В телеграмме Шапошникова прямо и недвусмысленно было сказано: «Добро пожаловать в реальный мир!» Он указывал Жукову: «Вы жалуетесь на неподготовленность 5-й мотомехбригады и головного полка 82-й стрелковой дивизии, но ведь вы ничего не сделали, чтобы исподволь ввести их в бой, «обстрелять», дать комначсоставу и бойцам «принюхаться» к бою, обстановке. Вы эти части бросили наряду с другими в атаку, на них сделали ставку и хотели с их помощью «уничтожить» противника»{14}. Под атакой японцев части 82-й стрелковой дивизии обратились в бегство, бросая технику и оружие. Георгий Константинович приучался воевать теми войсками, которые присылают, а не идеальными – прошедшими длительную подготовку и морально устойчивыми. От него потребовались титанические усилия по повышению боеспособности присланных частей и поиску их места в бою. [45]

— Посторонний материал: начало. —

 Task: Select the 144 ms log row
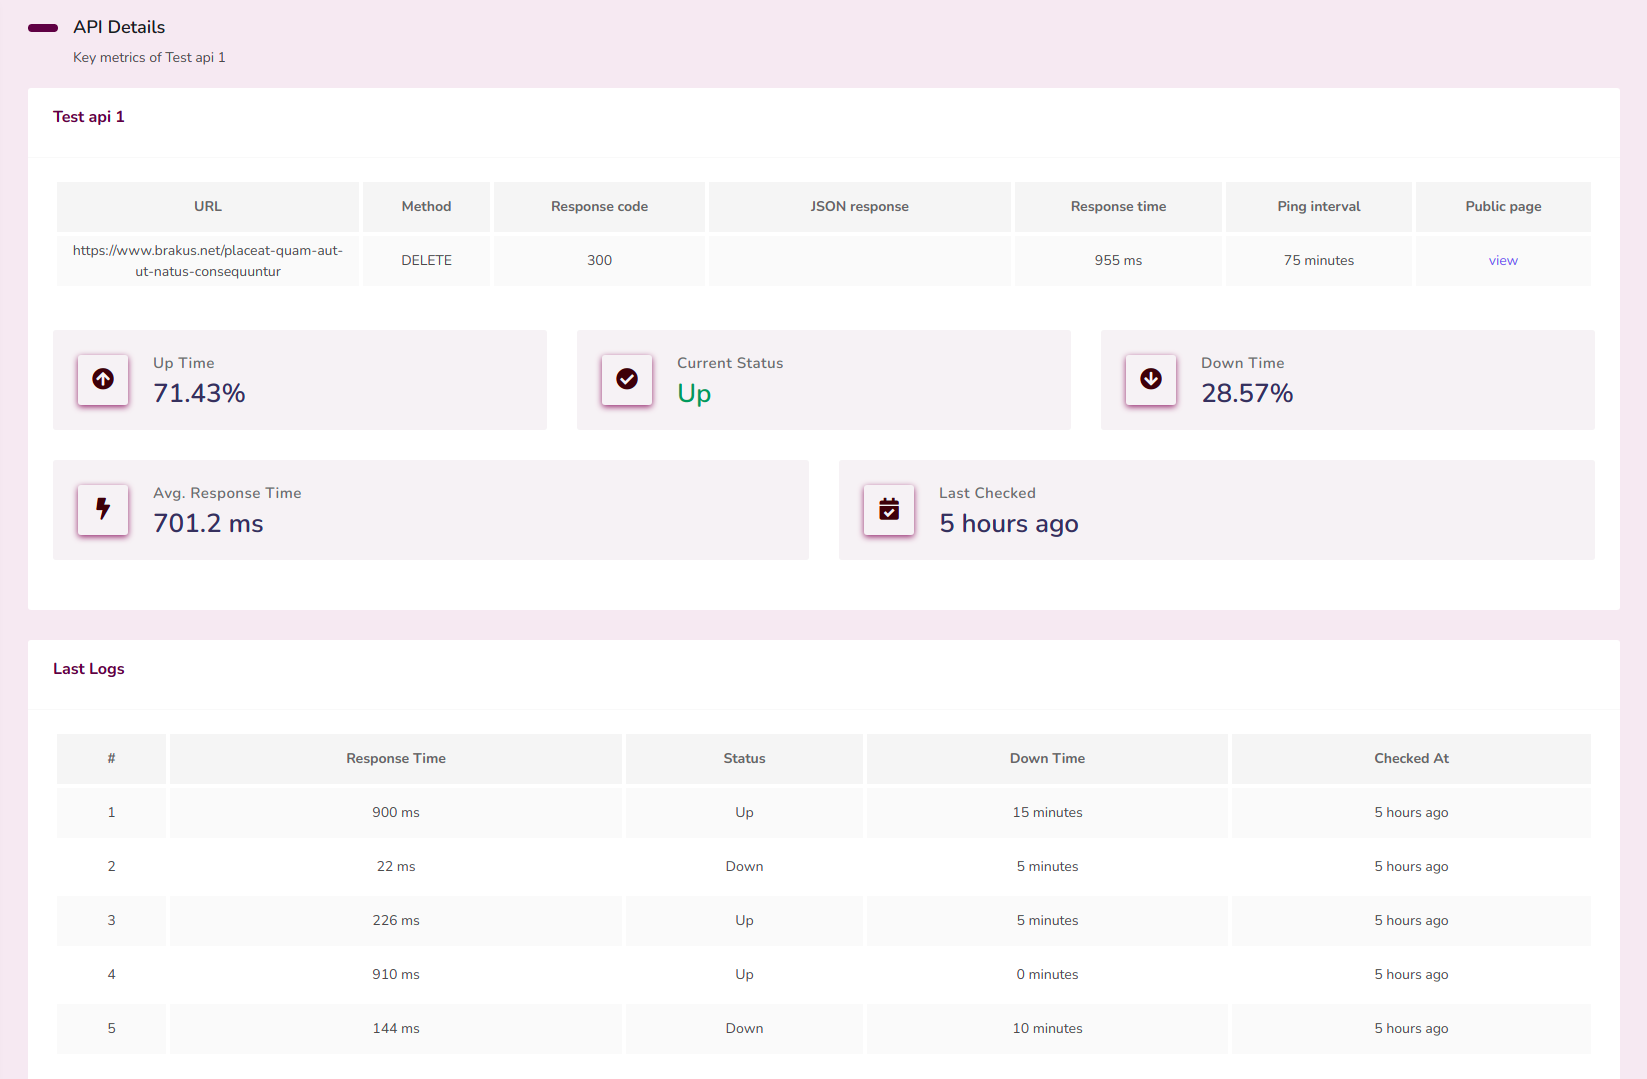396,1029
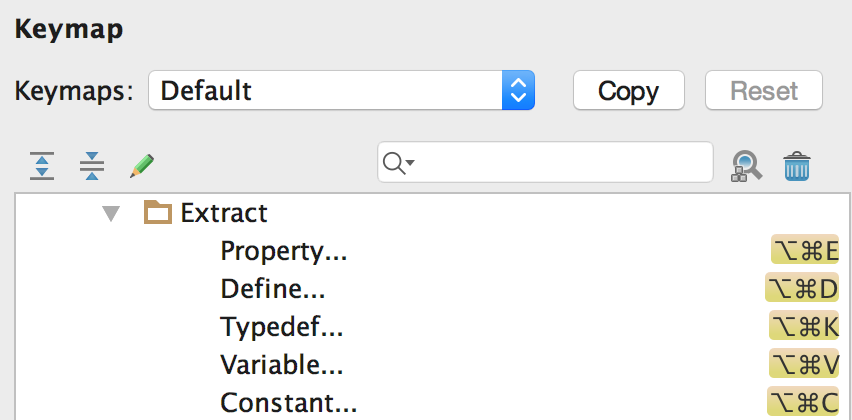Select the Variable... action
Viewport: 852px width, 420px height.
(x=282, y=365)
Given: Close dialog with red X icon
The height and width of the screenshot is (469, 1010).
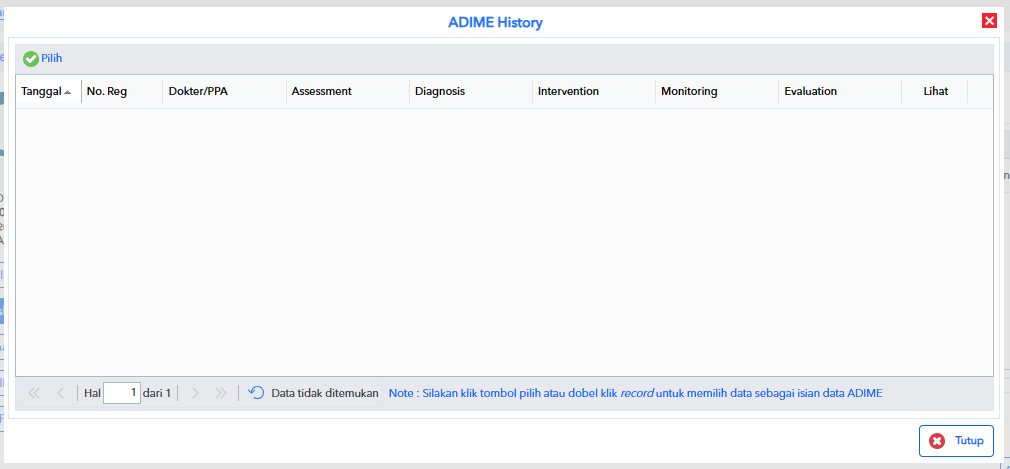Looking at the screenshot, I should tap(989, 21).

Июльские бои на плацдарме стали испытанием крепости нервов даже для такого решительного и жесткого человека, как Жуков, Шапошников потребовал отменить приказ об отводе и держаться. После неудачи с вводом в бой «тройчатки» (82-й стрелковой дивизии) сложилась критическая ситуация, и Кулик приказал Жукову отводить войска с плацдарма. Жуков отдал соответствующий приказ как командир 1-й армейской группы, который был вскоре отменен приказом из Москвы. Кулику вкатили выговор за самоуправство, а Шапошников указывал Жукову, что для отвода войск не было объективных предпосылок – в предыдущий день японцы активности не проявляли.
Также Шапошников учил Жукова тонкостям ведения обороны: «Сочетать оборону и короткие удары по слабым местам противника мы не умеем…» Это умение потребуется Жукову в тяжелых сражениях 1941 г. Требовалось [46] собирать силы и не позволять противнику ослаблять фланги и второстепенные направления.
Тем не менее 31 июля 1939 г. Г. К. Жукову было присвоено очередное воинское звание – комкор. Его действия, несмотря на некоторые шероховатости, были признаны успешными, и второй смены проверяемого на проверяющего не произошло (Г. К. Жукова не сменили на Г. И. Кулика). Он сумел обойтись без крупных проколов и сохранил относительную стабильность положения советских войск на Халхин-Голе.